Next, we declare an annotation @JsonProperty and we call it resources as well. This is the important bit. This tells Jackson that it should look for such a field in JSON at the top level. That’s what we saw in the browser.
Now, when we call a get on our resources, we specify “core” and this should find all of the nested JSON data inside the core. So let’s save that to a map of strings and integers. Strings are gonna be the field names limit, remaining and reset, and the integers are going to be the corresponding values. We also need to explicitly tell Java that we do want to cast from object to integer.
@SuppressWarnings("unchecked")
@JsonProperty("resources")
private void unmarshallNested(Map<String, Object> resources){
Map<String, Integer> core = (Map<String, Integer>) resources.get("core");
coreLimit = core.get("limit");
Map<String, String> search = (Map<String, String>) resources.get("search");
searchLimit = String.valueOf(search.get("limit"));
}
Passed.
We gave Jackson the instructions to dig inside the JSON body and get the right field. We also made an identical one for the second field – for the limit to be a string. We returned a map o Strings, not Strings and Integers. And here lies the reason why we declare the type Object in the method signature. JSON could contain strings, integers, Booleans and other types. That is why you want to declare type Object at the top and then, inside the method, decide if you want to cast it down to either String, Integer or something else.
POJO Generation with a Plugin
Defining a custom class takes a while. The rate_limit class is small enough. The user class already has about 20 different fields, which means a lot of typing. Ok, 20 is still not too bad, but then you get to the repository endpoint, which has dozens and dozens of fields and some of them are nested. So how much time are we gonna spend typing all of this?
The answer is, we don’t. Remember, if you come across a problem there is a high chance that someone has already thought of a solution, and in our case the solution is called jsonschema2pojo. POJO stands for Plain Old Java Objects. This does the hard work for us and saves us a lot of time.
If you’re not using Maven, all you have to do is space in your JSON on this website: www.jsonschema2pojo.org, give your class a name, select Java, and select the annotation style, and then click either Preview or download a zip, and you get your classes generated for you.

**SOURCE DATA**
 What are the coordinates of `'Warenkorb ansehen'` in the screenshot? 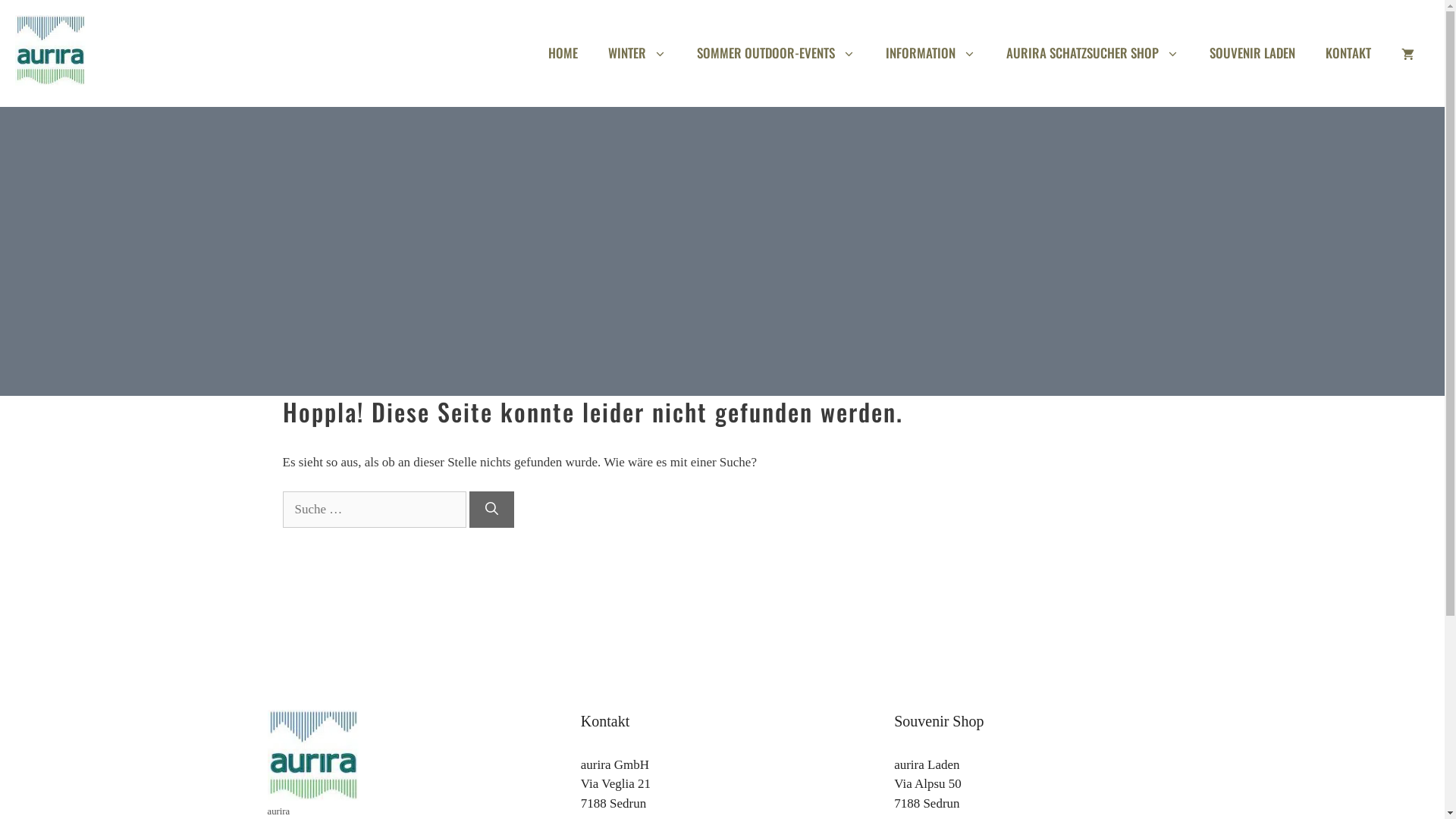 It's located at (1407, 52).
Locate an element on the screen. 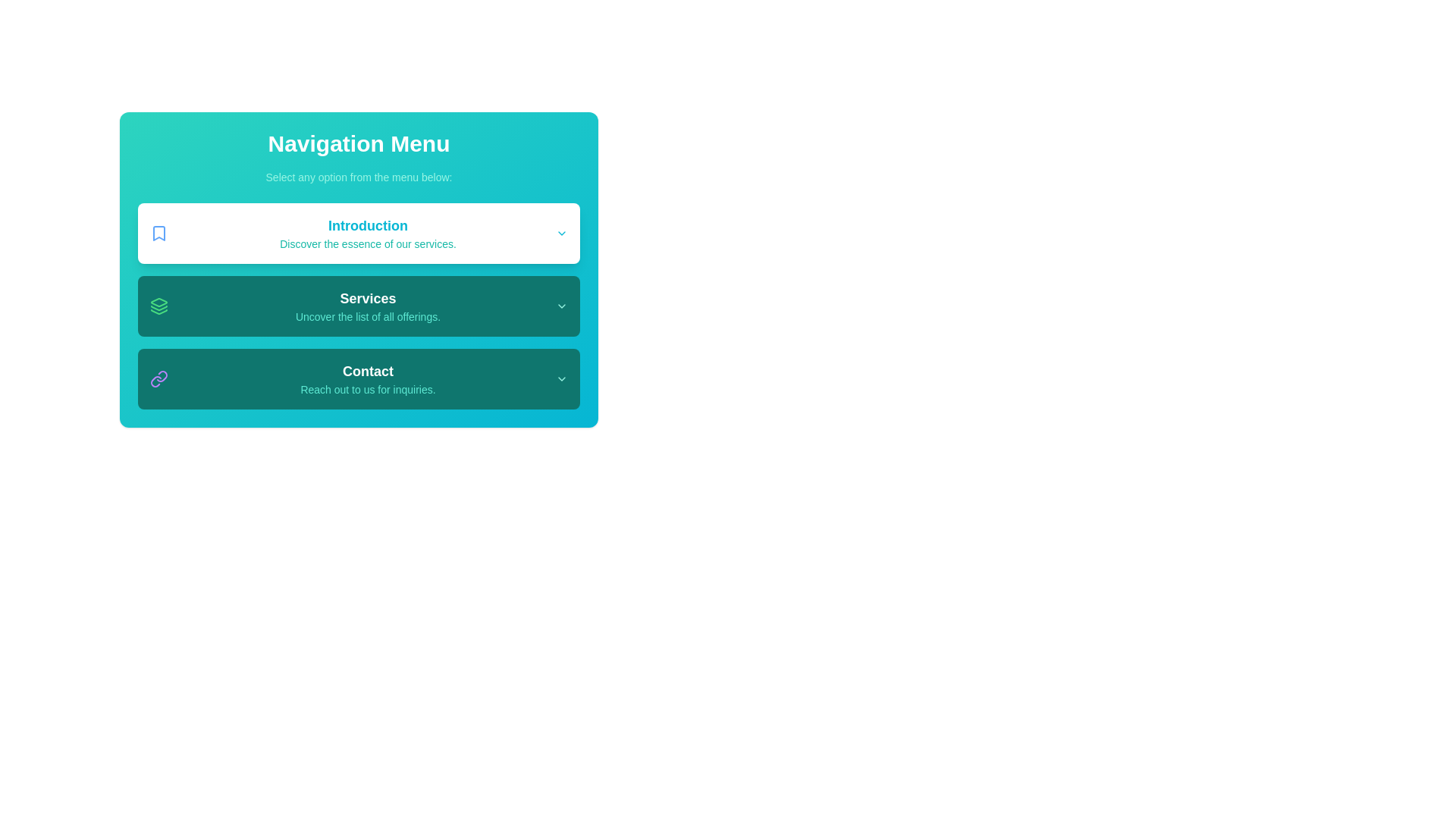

**TASK LIST**
[1] Answer the following from the tutorial text:
(a) What does the @JsonProperty annotation tell Jackson to look for?
(b) About how many fields does the user class already have?
(c) What does POJO stand for?
[2] Transcribe the part of the tutorial text that opens with the words containing "Next, we declare" and closes with "in the browser.".
[3] According to the tutorial text, why is the type Object declared in the method signature? Answer in one to three sentences.

**EXPECTED RESULTS**
[1]
(a) It tells Jackson to look for such a field in JSON at the top level.
(b) About 20 different fields.
(c) Plain Old Java Objects.

[2]
Next, we declare an annotation @JsonProperty and we call it resources as well. This is the important bit. This tells Jackson that it should look for such a field in JSON at the top level. That’s what we saw in the browser.

[3] JSON could contain strings, integers, Booleans and other types. Declaring type Object at the top allows the method to decide inside its body whether to cast the value down to String, Integer or something else.